Propos recueillis par Aurélie Gonin et résumés par Marc Salama.
StudioSport, référence en matière de drones en France, assemble divers composants haut de gamme pour réaliser des drones de prise de vues FPV compatibles avec les scenarii S1 et S3 offrant une qualité HD 1080p 60ips parfaitement exploitable en postproduction. Notamment, le Corsair HD, le CineWhoop d’Holybro, sont proposées par le constructeur/revendeur français et le Redback d’Hexadrone (en collaboration avec le vidéaste Stéphane Couchoud). Ce dernier est un chassis nu à équiper de son électronique de vol, capable d’embarquer 1,5kg, soit la plupart des petites caméras DSLR 4K.

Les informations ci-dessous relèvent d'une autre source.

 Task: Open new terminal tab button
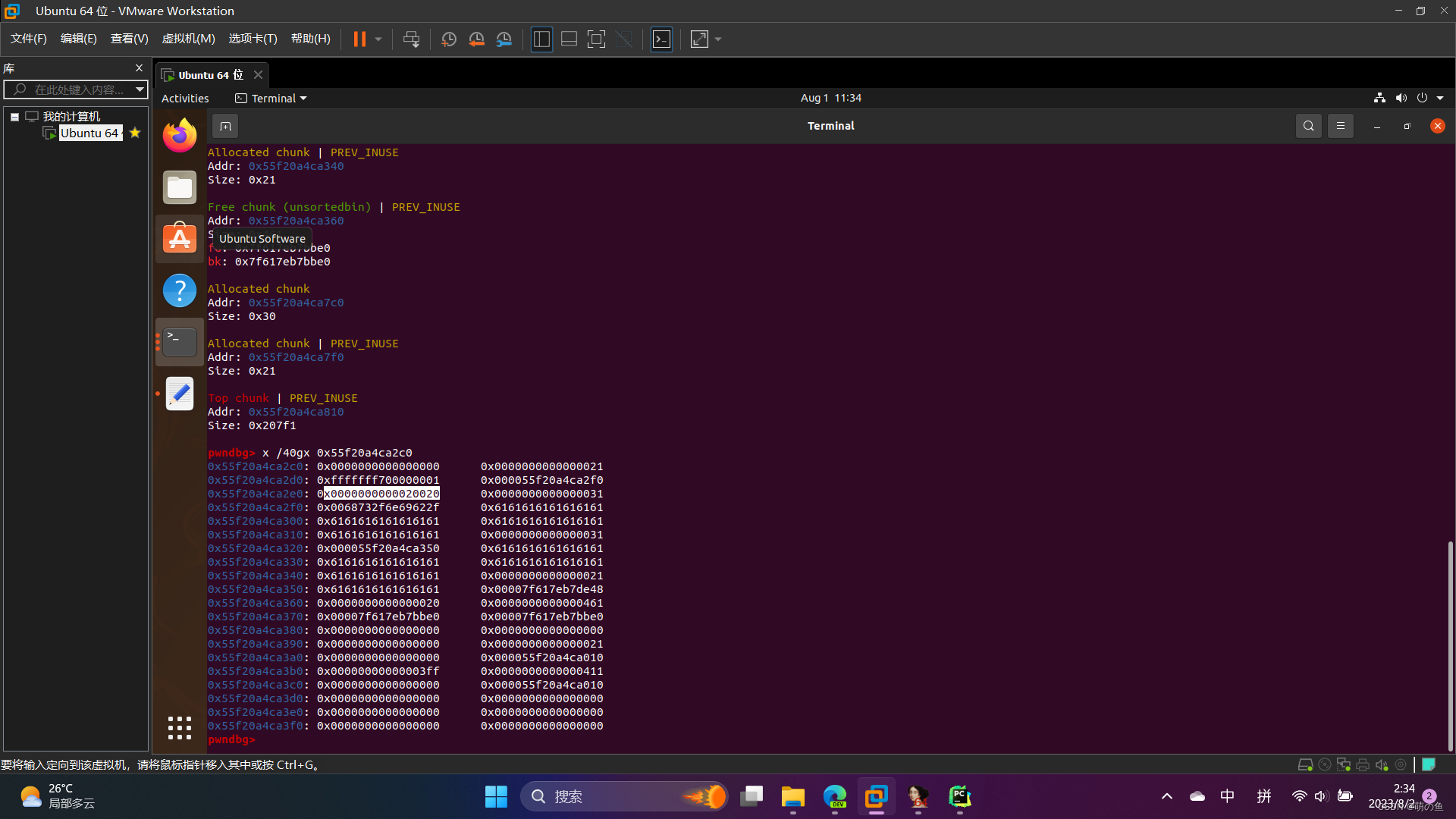click(x=225, y=126)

Par ailleurs, l’entreprise Grenobledronevision.com a conçu le Turtle X8 FPV, capable d’embarquer la plupart des DSLR du marché (Sony A6400, A7SIII, GH4/5, Fujifilm XT3, ainsi que des caméras de type cinéma comme une Red Komodo, Lumix BGH1, Z-Cam E2), stabilisé par la technologie AlphaGel de SteadXP. Conçu par Laurent Athenol, pour pouvoir embarquer au plus 2kg pour 6 minutes de vol et répondre aux exigences légales des scenarii S1 & S3, et européennes STS01, le Turtle X8 intègre une balise de signalement (obligatoire depuis le 1er janvier 2021).

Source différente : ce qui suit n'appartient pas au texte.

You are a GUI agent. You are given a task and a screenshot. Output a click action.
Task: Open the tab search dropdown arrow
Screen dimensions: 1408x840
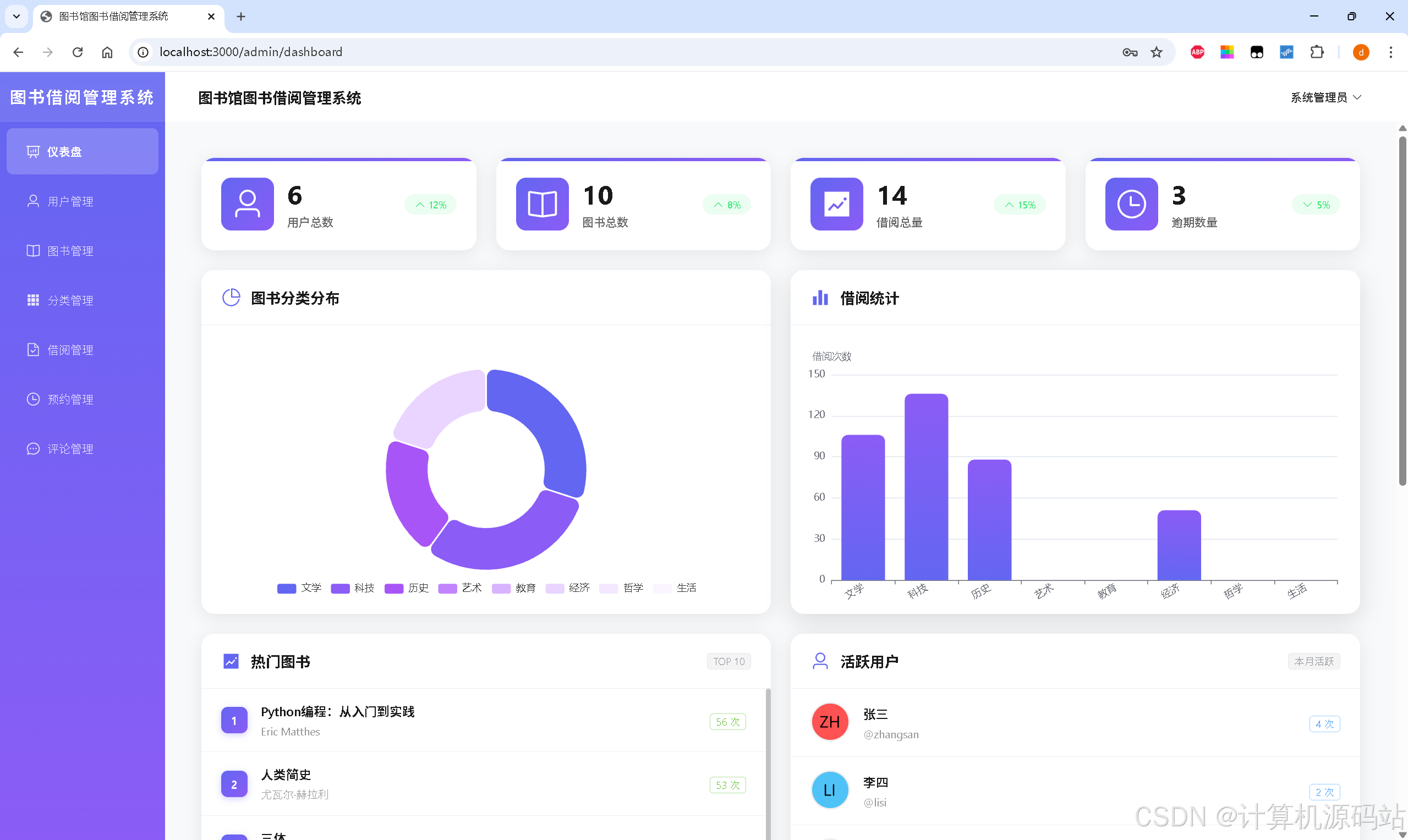pyautogui.click(x=17, y=17)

Toutefois, il est important de rappeler que la pratique du vol en immersion reste réservée aux pilotes confirmés et entrainés. Un entrainement permanent sur simulateur FPV est nécessaire pour maitriser cette discipline et se maintenir à un bon niveau de pilotage toute l’année, car dans ce sport il n’y a pas de capteur d’évitement. À ce jour, l’autonomie des batteries limite, en outre, le temps de vol FPV en dessous des 10 minutes.